● Problem statement
The required output consists solely of the lines from the line containing "Where should I click to: Uncheck" through the end of the records, copied exactly.

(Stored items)
Segment Open

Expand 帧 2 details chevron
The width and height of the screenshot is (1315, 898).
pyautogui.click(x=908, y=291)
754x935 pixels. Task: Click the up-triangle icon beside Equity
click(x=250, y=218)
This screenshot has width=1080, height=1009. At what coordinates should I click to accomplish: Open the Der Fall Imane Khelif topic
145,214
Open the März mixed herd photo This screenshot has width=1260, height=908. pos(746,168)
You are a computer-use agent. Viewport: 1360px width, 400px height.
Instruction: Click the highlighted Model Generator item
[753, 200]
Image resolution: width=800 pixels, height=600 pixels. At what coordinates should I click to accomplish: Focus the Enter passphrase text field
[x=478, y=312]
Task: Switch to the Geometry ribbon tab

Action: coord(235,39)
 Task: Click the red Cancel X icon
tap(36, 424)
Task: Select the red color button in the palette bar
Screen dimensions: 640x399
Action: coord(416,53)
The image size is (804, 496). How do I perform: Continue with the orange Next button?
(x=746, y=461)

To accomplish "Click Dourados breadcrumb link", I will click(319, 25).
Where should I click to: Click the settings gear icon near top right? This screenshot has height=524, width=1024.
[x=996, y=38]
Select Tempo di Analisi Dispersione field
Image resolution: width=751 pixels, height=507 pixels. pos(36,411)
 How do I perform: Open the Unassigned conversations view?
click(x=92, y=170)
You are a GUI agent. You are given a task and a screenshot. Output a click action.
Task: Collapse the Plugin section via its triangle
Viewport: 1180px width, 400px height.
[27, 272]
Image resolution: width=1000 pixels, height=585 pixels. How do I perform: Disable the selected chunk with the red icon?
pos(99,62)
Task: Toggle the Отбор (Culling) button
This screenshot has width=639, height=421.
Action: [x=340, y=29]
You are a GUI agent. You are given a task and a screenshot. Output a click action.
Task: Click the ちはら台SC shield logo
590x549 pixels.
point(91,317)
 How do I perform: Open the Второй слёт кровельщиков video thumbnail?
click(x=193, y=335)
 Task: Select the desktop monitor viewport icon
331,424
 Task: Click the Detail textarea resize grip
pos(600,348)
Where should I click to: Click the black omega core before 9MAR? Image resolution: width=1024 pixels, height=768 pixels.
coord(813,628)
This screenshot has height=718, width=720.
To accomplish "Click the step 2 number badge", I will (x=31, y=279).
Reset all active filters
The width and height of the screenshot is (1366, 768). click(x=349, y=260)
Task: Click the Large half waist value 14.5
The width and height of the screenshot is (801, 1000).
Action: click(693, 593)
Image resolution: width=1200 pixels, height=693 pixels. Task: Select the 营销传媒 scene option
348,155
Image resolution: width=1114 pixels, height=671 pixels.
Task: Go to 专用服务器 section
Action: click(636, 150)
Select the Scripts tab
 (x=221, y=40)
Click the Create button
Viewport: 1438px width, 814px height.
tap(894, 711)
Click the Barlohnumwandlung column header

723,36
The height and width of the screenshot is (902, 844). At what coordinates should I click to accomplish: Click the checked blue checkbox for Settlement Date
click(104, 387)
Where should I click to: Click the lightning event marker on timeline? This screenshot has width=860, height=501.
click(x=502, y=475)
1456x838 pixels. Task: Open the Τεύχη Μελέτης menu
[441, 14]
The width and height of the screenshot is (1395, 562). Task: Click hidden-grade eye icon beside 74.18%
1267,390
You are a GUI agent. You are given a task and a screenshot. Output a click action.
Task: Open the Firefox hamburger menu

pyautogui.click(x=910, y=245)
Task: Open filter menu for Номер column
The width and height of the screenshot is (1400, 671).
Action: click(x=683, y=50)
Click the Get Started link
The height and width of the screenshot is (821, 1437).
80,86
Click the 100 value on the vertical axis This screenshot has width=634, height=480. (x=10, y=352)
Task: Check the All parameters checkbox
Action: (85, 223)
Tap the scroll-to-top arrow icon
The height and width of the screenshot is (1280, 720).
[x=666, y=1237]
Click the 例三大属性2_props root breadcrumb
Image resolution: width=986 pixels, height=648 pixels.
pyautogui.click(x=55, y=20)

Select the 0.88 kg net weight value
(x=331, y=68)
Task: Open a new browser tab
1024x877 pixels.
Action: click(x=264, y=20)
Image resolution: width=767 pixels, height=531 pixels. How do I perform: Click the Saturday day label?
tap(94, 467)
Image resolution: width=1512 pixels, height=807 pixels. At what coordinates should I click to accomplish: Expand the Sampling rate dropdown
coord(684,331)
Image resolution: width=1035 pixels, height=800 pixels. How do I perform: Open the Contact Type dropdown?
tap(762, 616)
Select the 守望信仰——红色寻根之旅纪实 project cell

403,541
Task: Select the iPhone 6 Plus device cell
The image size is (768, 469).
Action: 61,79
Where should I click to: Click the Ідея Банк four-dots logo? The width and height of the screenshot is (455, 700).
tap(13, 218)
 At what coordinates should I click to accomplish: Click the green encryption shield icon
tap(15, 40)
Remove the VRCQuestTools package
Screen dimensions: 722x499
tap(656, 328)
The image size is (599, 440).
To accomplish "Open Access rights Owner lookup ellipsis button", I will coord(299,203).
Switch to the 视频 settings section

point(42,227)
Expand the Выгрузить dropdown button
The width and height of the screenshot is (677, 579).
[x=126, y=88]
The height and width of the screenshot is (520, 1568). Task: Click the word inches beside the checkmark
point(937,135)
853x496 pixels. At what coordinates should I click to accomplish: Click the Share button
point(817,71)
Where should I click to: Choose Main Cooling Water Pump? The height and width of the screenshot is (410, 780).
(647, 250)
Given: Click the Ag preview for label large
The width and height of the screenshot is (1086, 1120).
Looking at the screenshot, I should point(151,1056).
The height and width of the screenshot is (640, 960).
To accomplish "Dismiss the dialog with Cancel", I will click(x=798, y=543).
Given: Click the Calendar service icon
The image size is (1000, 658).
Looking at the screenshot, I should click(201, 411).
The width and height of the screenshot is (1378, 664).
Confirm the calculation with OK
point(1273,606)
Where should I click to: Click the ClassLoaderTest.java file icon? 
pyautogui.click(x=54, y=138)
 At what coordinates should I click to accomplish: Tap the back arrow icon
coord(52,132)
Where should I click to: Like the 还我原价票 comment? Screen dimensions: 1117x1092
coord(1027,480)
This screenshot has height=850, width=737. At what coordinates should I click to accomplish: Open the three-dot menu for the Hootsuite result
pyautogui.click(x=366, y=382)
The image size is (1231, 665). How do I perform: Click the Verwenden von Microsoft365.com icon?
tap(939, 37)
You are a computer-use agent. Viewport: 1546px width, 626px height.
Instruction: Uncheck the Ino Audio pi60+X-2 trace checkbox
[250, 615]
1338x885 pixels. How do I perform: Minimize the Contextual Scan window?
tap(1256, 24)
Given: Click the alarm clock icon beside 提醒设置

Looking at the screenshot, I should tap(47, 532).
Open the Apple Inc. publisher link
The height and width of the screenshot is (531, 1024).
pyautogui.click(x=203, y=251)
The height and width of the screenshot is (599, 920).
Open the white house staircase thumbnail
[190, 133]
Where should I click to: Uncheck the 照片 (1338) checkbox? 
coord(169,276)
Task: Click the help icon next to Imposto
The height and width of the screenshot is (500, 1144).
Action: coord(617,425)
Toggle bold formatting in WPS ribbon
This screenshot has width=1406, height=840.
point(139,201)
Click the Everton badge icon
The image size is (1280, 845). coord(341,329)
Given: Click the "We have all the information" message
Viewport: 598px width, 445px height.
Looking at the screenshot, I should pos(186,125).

Segment Closed

● Final answer
Where should I click to: Uncheck the 照片 (1338) checkbox? 
coord(169,276)
Task: Click the help icon next to Imposto
The height and width of the screenshot is (500, 1144).
Action: coord(617,425)
Toggle bold formatting in WPS ribbon
This screenshot has width=1406, height=840.
point(139,201)
Click the Everton badge icon
The image size is (1280, 845). coord(341,329)
Given: Click the "We have all the information" message
Viewport: 598px width, 445px height.
Looking at the screenshot, I should pos(186,125).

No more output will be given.